Tag Archives: ER

A trip to the ER and other medical hassles.

And of the medical hassles, the ER was the most pleasant one.

Our Christmas Eve tradition for the last few years is to have family over for Christmas Eve dinner. We stuff ourselves with appetizers and leave a ton of leftover ham, mashed potatoes, pasta salad and green bean casserole. Within three minutes of our guests leaving, hardly even giving us time to complain about the bottle of wine that we opened and was hardly touched (it was one of those mondo size bottles that leaves me torn between not wasting perfectly good wine and the fear of sleeping through Christmas Day in a stupor), Connor was fussing for his iPad by the kitchen table and went down with a loud thunk. I picked him up and set him on the island, hoping for his standard forehead bruise. It’s a constant battle to keep his forehead a normal skin color, and that is why he frequently wears head protection. I realized he was bleeding and called to Chris for paper towels. One swipe and I knew we had a problem. This was deep.

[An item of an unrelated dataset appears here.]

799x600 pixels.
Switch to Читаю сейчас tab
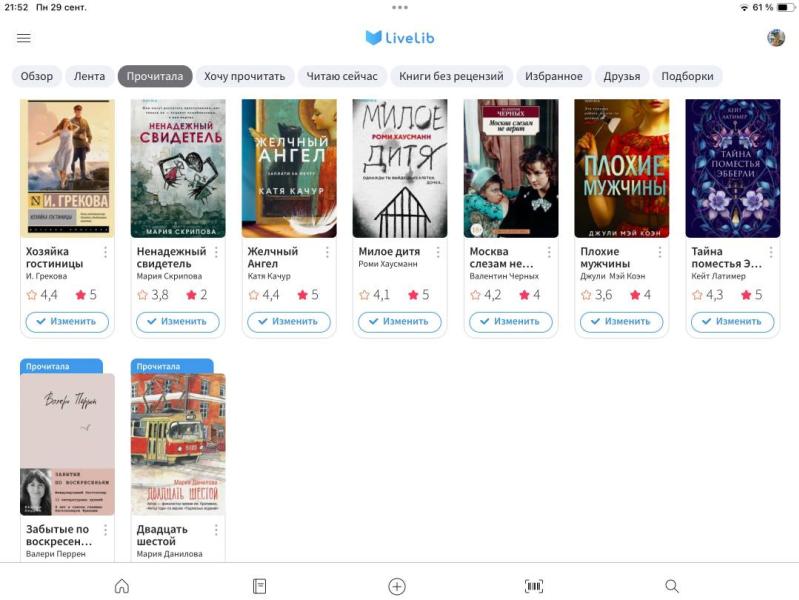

We headed to the Kennestone Hospital ER where Connor received three stitches. We were in and out in just under two hours. It was impressively simple and undramatic, but I guess when you’ve already done the NICU and brain surgery, three stitches ain’t no thang. In fact, Connor had spent the entire day being royally uncooperative as far as smiling for photos, giving me the first in the waiting room with a hole in his forehead.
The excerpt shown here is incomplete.